━━━━━ Source extract ━━━━━
The name of Tessie could be derived from testy that means irritable. This is apparent from her reaction of continuous yelling of “It wasn’t fair…” when her family got the “prize” in the lottery because she believed her husband did not get enough time to choose. Her name is also a diminutive of Theresa, which means one who reaps, a direct translation of the events that happened at the end of the story in which she reaped all the stones from the villagers for being the “winner” of the lottery.
It seems that the author built her characters in association with their names to provide a double emphasis on the importance of that character in her story. It might have been that the characterization came first, and then she thought of their names afterwards. The connection of the role and the name of the character provided excitement and enthusiasm for the readers to go on with reading the story.
The black box also represents some things other than its primary purpose in the lottery. She could have colored it brown or green or any other color, but she made it black to relay the message that the event was actually evil. The shabby condition of the box also represents the tradition slowly fading in practice but there is still the willingness of the villager to continue with it. Even if the lottery was not already appropriate for their times, as they had already bank, school, and other establishments that signify civilization, they could not give up their ritual. This is shown in the failure of the villagers to change the box because it was no longer completely black but splintered badly along one side to show the original wood color, and in some places faded or stained.
It had a black spot on it, the black spot Mr. Summers had made the night before with the heavy pencil in the coal company office. All the important works were done by Mr Summers – the marking of the black spot, and providing the location for the marking. This reflects that the “demon god” was in the coal company office, and nobody works in there but Mr Summers.
The village operated with amenities from a capitalist society – bank, post office, coal business, grocery store, school, and residences. The highest status in the village belongs to Mr Summers who owns the coal business, Mr Graves who is the postmaster, and Mr Martin who owns the grocery store. They were the ones also who did the first-hand jobs for the event, that is, the preparation of the slips of paper to be drawn, the handling of the box during the lottery proper, and the announcement of the “winner”.
━━━━━ Stored data ━━━━━
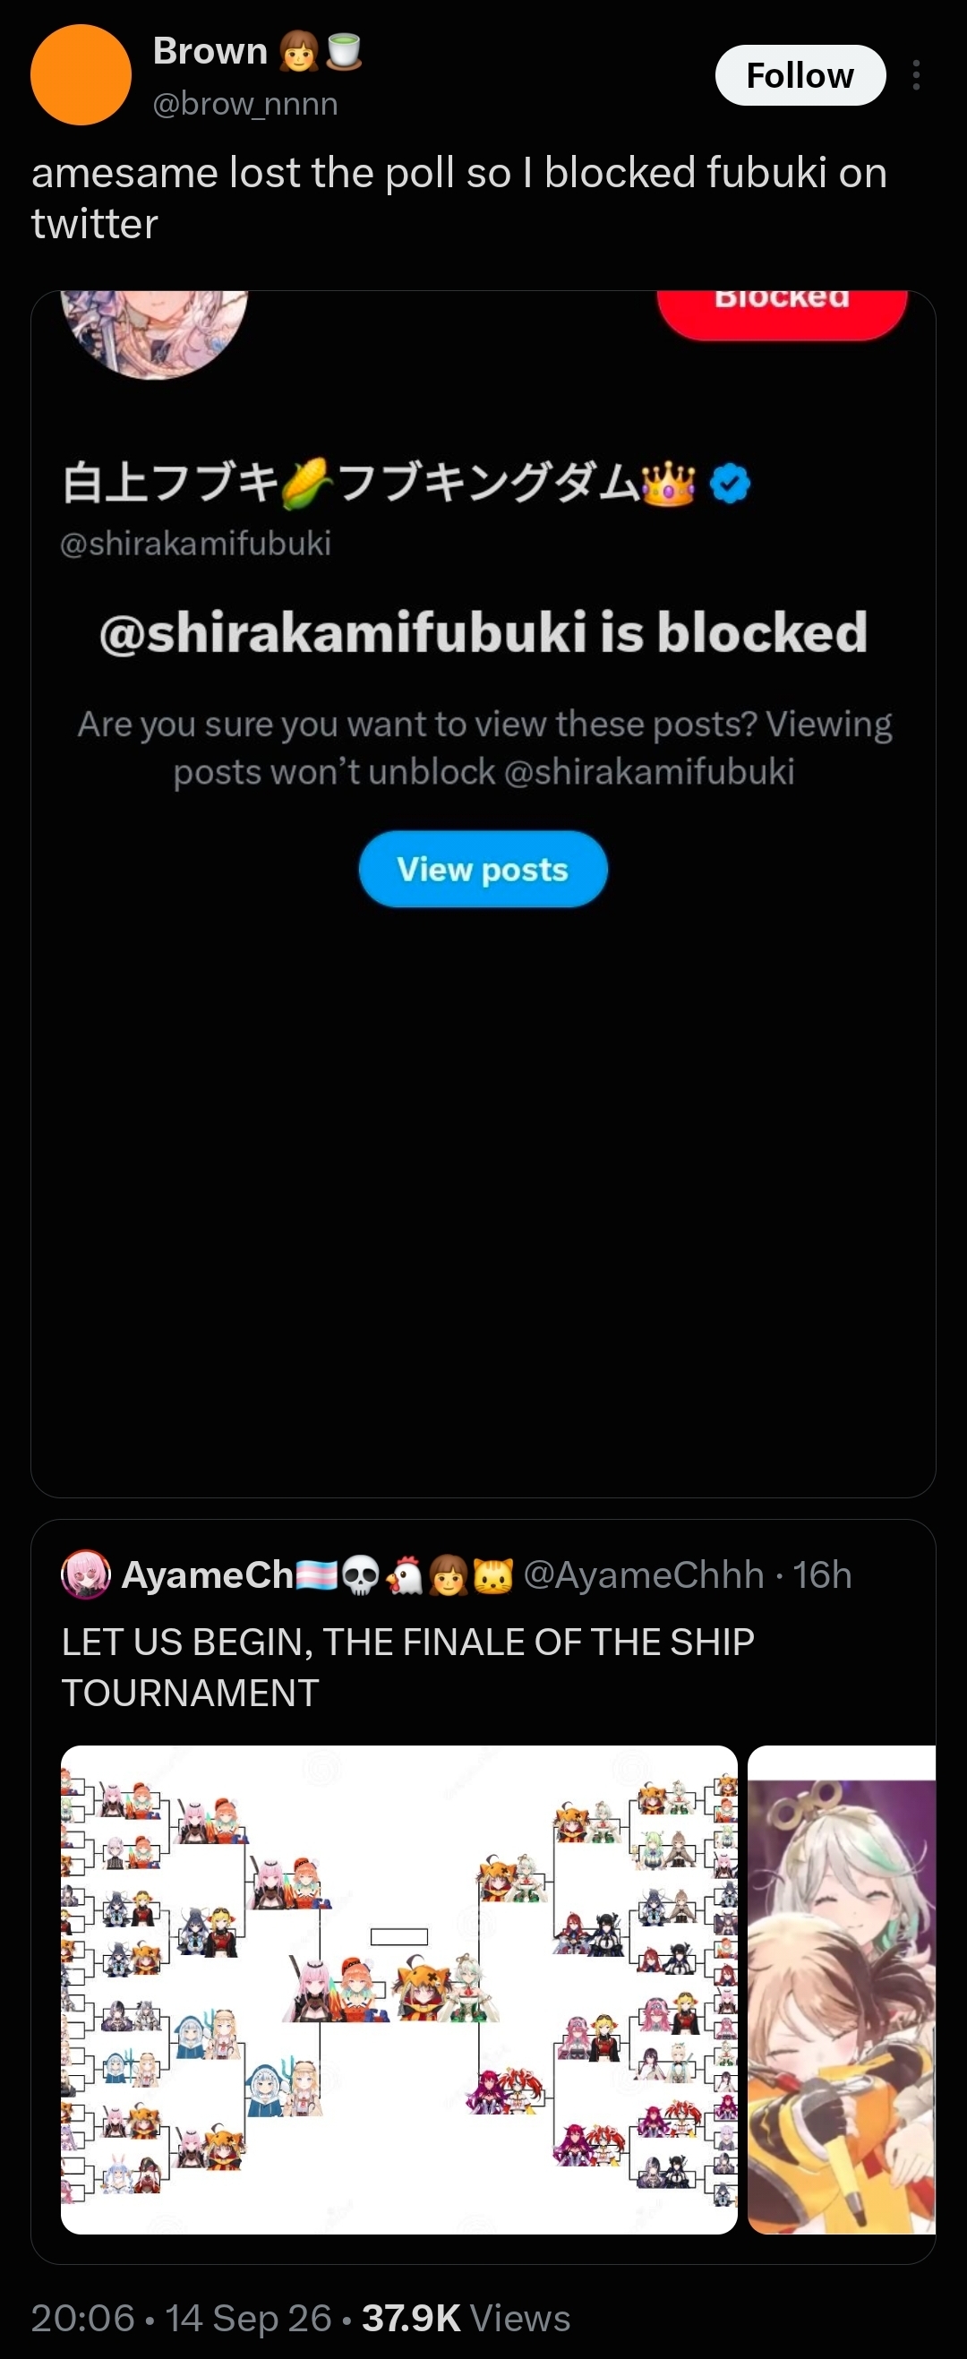Image resolution: width=967 pixels, height=2359 pixels.
Task: Open the quoted tweet's 16h timestamp
Action: point(822,1574)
━━━━━
* [Task list]:
A) According to the lottery essay, why did Tessie keep yelling "It wasn't fair," and what does the essay say this shows about her name?
B) List the amenities from a capitalist society that the lottery essay says the village operated with.
C) Resume the lottery essay from where it stops.
The listing above comes from a different source than the lottery essay.

* [Results]:
A) Tessie kept yelling "It wasn't fair" because she believed her husband had not been given enough time to choose. The essay takes this reaction as evidence that her name could derive from "testy," meaning irritable.

B) Bank, post office, coal business, grocery store, school, and residences.

C)
Their god-like actions were also justified with their direct management of the determinants of the future of the society – coal business, post office, and the grocery store. Their participation in the lottery is just part of their deception to the villagers. They wanted them to think that they are just like them, especially Mr Summers, having to work hard throughout the year to have zero chance of being drawn in the lottery. The village believed that by working so hard, they would get immunity from the lottery.
The statement “…guess we better get started, get this over with, so’s we can go back to work…” of Mr Summers does not really speak of a statement coming from a gentleman. He could have been thinking for the villagers to go back to what they are doing in his coal business, work hard, and might be not to mind the salary they are receiving as they are adhered to the principles of the lottery.
It is also patriarchal in its nature since the women, wearing faded house dresses and sweaters, came shortly after their menfolk. This means that the men gathered first, and no women went before them. It seems that men got all the privileges, which is apparent from their conversations about planting and rain, tractors and taxes. The women were just plain housewives, and not teachers or writers or non-professionals for that matter.
“Here comes your Missus, Hutchinson…” proved also that they are living in a society dominated by men. Tessie was not recognized as an individual but being an “attached” wife of Bill. She might not have been recognized if she was not married and living all by herself.
Its men-first system is also evident from the angle of the Watsons. Jack drew for the family, instead of his mother, in place for his dead father. This is also true for the Dunbars. Janey could have not been allowed to draw for his husband Clyde if their son, Horace, was already at the right age that time.
The most important message of the story could be to teach men about reality. It could be that the author has desired to tell the world not to go into something if it could not stand or bear the consequences. This might be her way to teach us to stand firmly on our decisions, that we should continue on and finish what we have started.
This philosophy was shown with how Mrs Hutchinson reacted when she got the paper with the black dot. When the drawing of the papers was not yet started, she was smiling and greeting all the people in the area. She was even joking with the “god” Mr Summers. She did even push her husband to go up into the location of the black box and get papers for them. However, when Bill got the paper with the black dot, she commenced on shouting that “It wasn’t fair” to Mr Summers. This is a reflection of how she advocated for the evilness of the ritual at first, but eventually tearing it down when it became personal.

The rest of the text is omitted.